A Silent Voice Blu-ray Movie, Video Quality  5.0 of 5

Shout! Studios has released A Silent Voice as a Blu-ray + DVD combo pack that comes with a slipcover. The film appears in its originally composited ratio of 1.85:1 on this MPEG-4 AVC-encoded BD-50. I noticed very few flaws in the source print as this is a near reference-quality anime transfer. The picture has an almost 3D look to it. The use of dappled light is exquisite and the lens flares are equally impressive. Shout! has encoded the feature at a mean video bitrate of 35000 kbps.

The two-hour, ten-minute feature receives the usual twelve scene selections.


A Silent Voice Blu-ray Movie, Audio Quality  4.5 of 5

Shout! supplies the original Japanese DTS-HD Master Audio 5.1 Surround (3316 kbps, 24-bit) and a dubbed English DTS-HD Master Audio 5.1 mix (3564 kbps, 24-bit). I concentrated primarily on the Japanese language track which sometimes goes a wee-bit too fast in order to read all the English subtitles. Composer Kensuke Ushio utilizes piano in soft and subtle ways but also raises it to crescendos, which bring the surround channels to life. The alternate track uses a cast of English voice actors, including a deaf person to add to the realism of Shoko's character.

The optional white English subtitles are clear and legible.

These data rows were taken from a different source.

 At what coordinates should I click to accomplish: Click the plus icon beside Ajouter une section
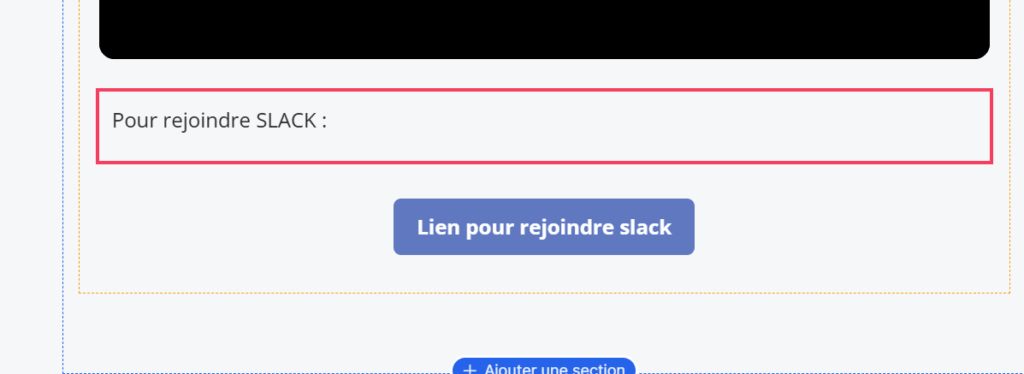(469, 369)
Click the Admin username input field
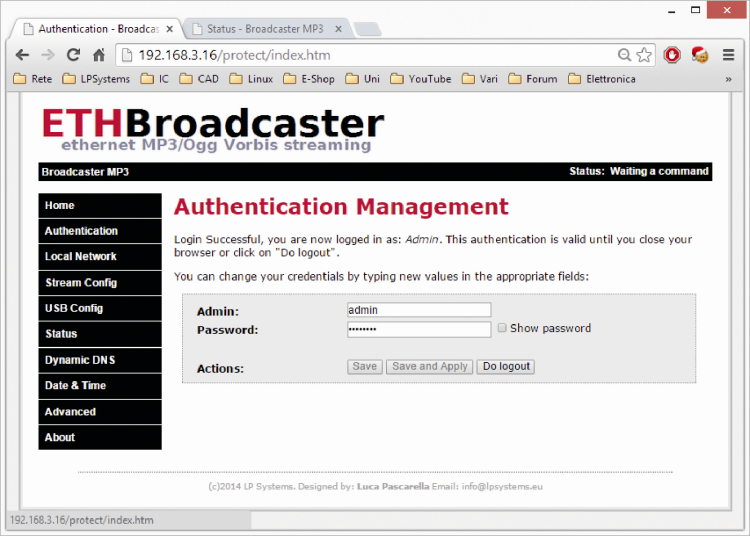 tap(418, 311)
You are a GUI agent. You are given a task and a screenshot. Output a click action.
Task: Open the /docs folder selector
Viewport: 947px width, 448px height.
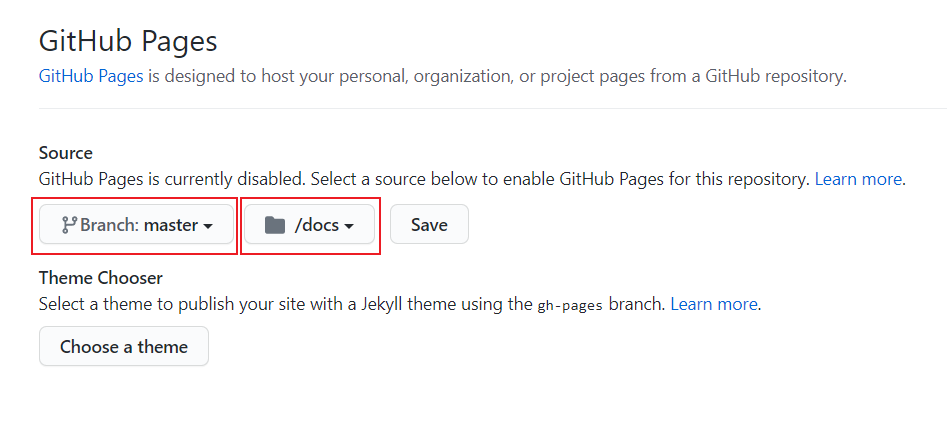click(309, 225)
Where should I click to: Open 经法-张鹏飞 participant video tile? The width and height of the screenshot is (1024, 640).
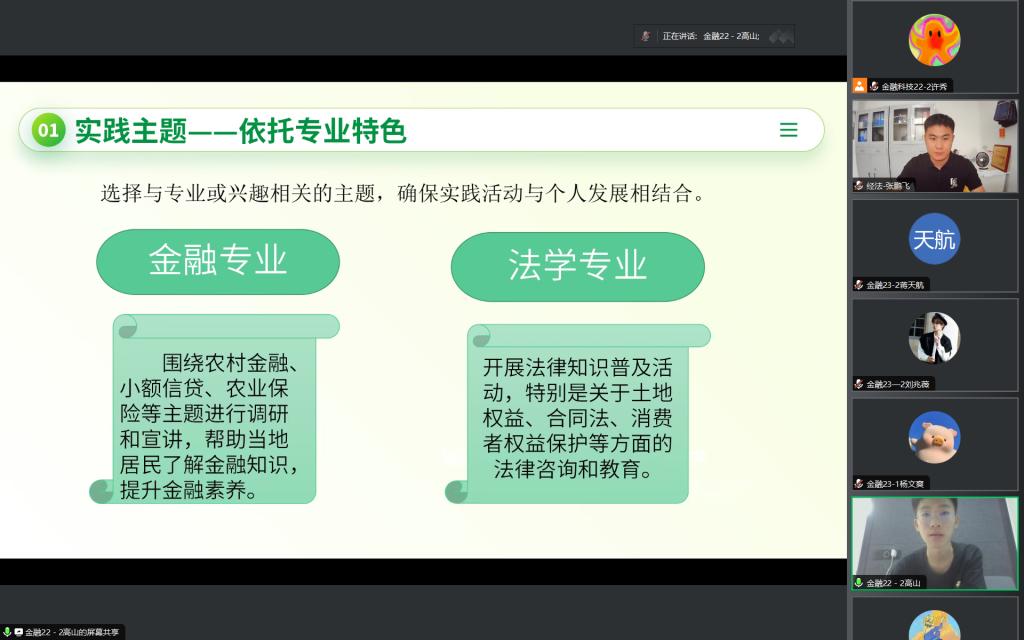[934, 144]
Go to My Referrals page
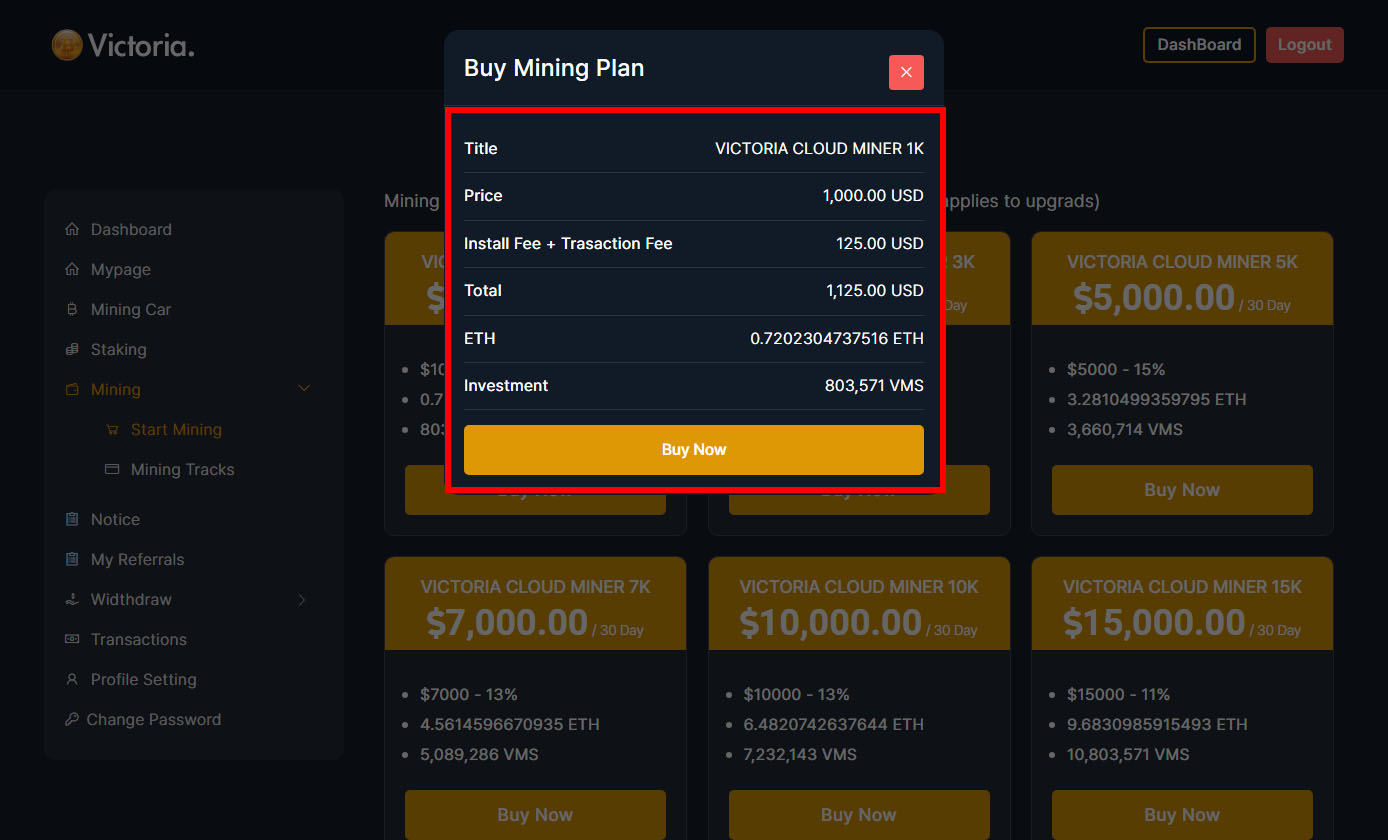Screen dimensions: 1388x840 pyautogui.click(x=137, y=560)
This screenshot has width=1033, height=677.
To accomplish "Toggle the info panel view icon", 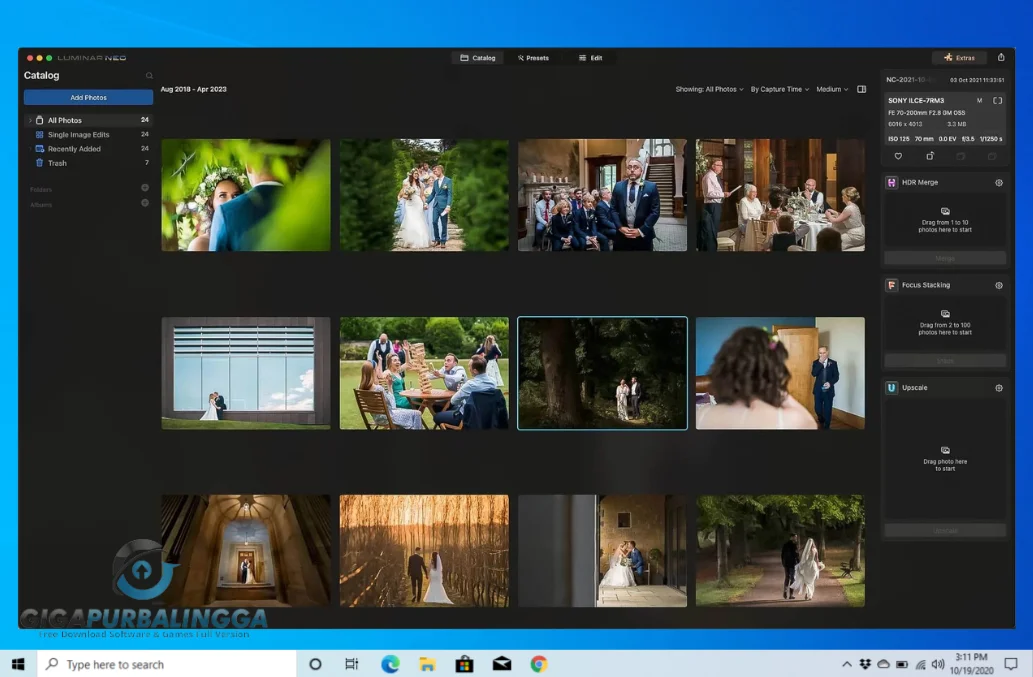I will (x=861, y=89).
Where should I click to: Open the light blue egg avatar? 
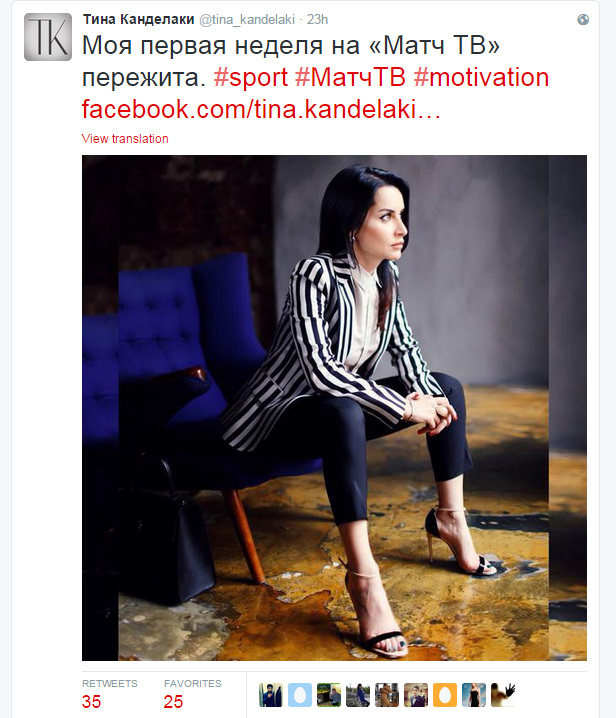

A Silent Voice Blu-ray Movie, Special Features and Extras  1.5 of 5

  • Theme Song Music Video (3:50, 1080p) - performed by AIKO.
  • Speed of Youth Music Video by Naoko Yamada (1:54, 1080p) - an instrumental underscore that accompanies scenes of bike riding.
  • Original Japanese Promotional Videos and Trailers (5:58, 1080p) - the first set of promos are not subtitled but the last two trailers contain English subs.


A Silent Voice Blu-ray Movie, Overall Score and Recommendation  4.0 of 5

A Silent Voice is a beautifully composed anime that never gets overly sentimental or schmaltzy. The kids and later teens are complexly portrayed and well-developed, although the movie tries to fit in too many characters. I didn't see any black crush or digital macroblocking that plagued UK-based All the Anime's Blu-ray release compared to Shout! Studio's clean transfer. Supplements are limited to only music videos and trailers so if you want English-subtitled interviews with the filmmakers, you'll want to buy the British edition. Japan's Pony Canyon Limited Edition also contains an audio commentary and making-of doc that aren't subtitled. Despite not having bells and whistles, the Shout! package comes STRONGLY RECOMMENDED.